By Boaz Sobrado,Contributor
Copyright forbes
Grvt co-founders from left to right: Matthew Quek (COO), Hong Yea (CEO), Aaron Ong (CTO)
Trading on Hyperliquid has become incredibly popular, but it comes with an uncomfortable reality: your every move is visible. Position sizes, liquidation levels, trading patterns. All of it sits in plain view. For retail traders moving modest sums, this transparency might feel like a minor inconvenience. For whale traders moving tens of millions, it creates a target on their back.
This dynamic has helped fuel a $19 million Series A round for Grvt, a decentralized exchange built on zero-knowledge technology that promises to solve what its CEO calls the “position hunting” problem. The round, led by ZKsync with $14 million, positions Grvt as a direct challenger to Hyperliquid’s dominance in decentralized perpetual futures.
The Transparency Problem
Hyperliquid has captured roughly 70% of the decentralized perpetual futures market, processing monthly volumes approaching $400 billion. Its HYPE token is hitting all time highs. Even Binance’s CZ has reacted by backing a competitor.

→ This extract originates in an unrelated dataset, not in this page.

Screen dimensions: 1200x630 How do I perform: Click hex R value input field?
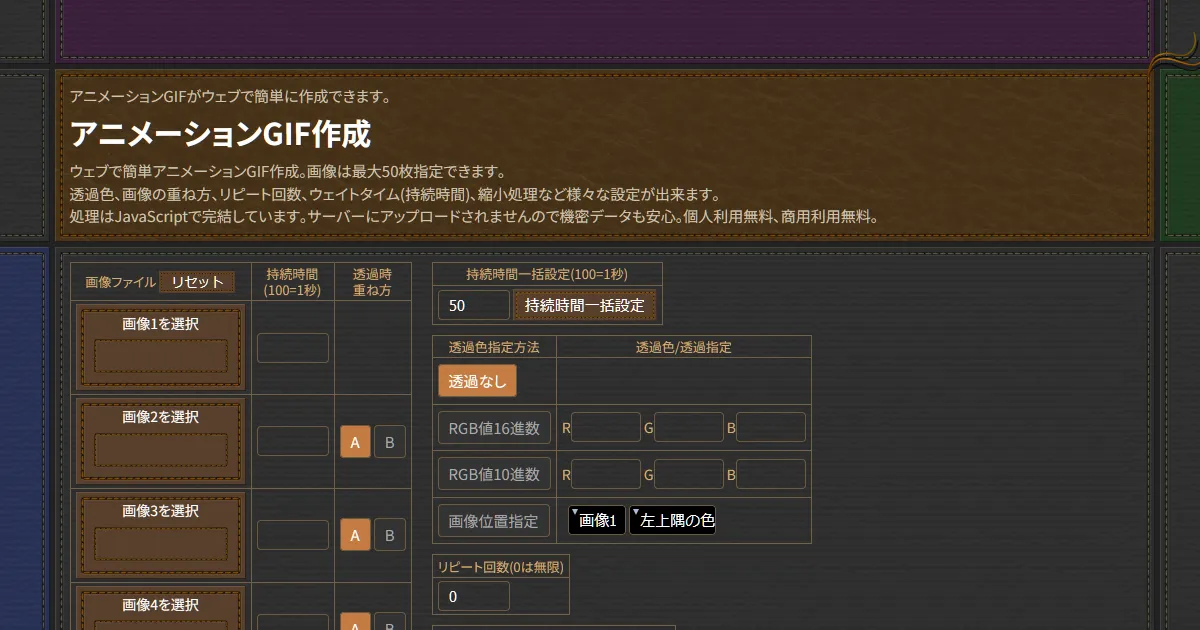[x=606, y=427]
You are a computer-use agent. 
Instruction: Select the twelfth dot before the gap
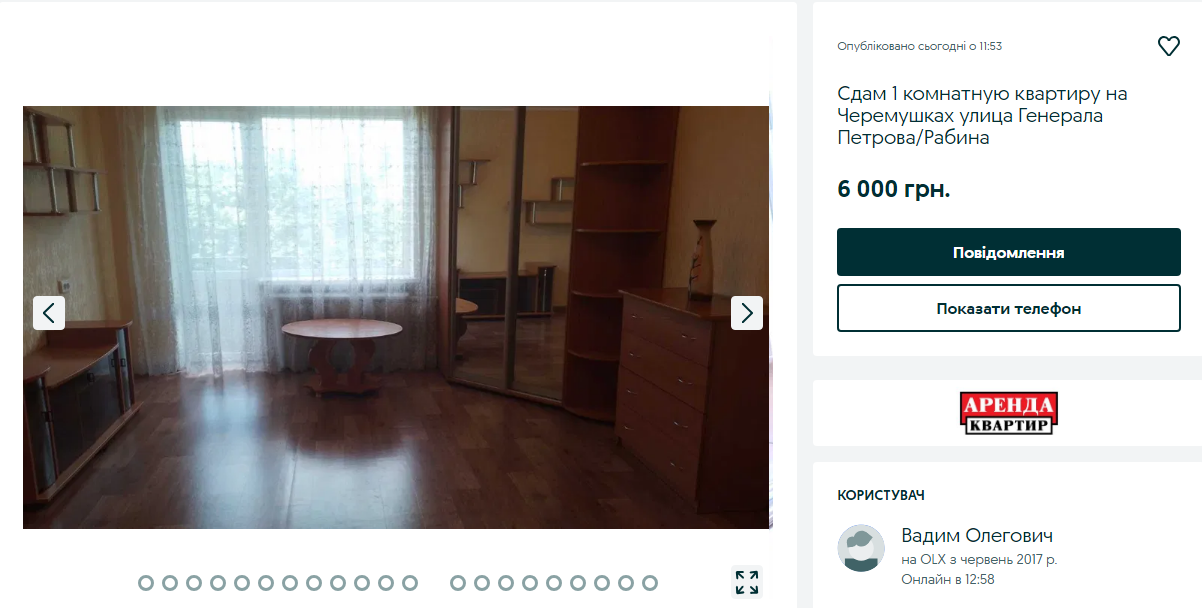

Yet for all of Hyperliquid’s success its radical transparency creates problems that traditional financial markets solved decades ago through privacy protections.
“We’ve seen those cases where they do get hunted,” explains Hong Yea, Grvt co-founder and CEO, referring to large traders whose positions become targets for manipulation. “Many of those folks who take high leverage on very large positions—let’s say $50 million—they don’t want to be hunted.”
The hunting works like this: sophisticated traders monitor Hyperliquid’s transparent order books and position data, identifying large positions nearing liquidation levels. They can then coordinate trading activity to push prices toward those liquidation points, profiting as forced selling cascades through the market.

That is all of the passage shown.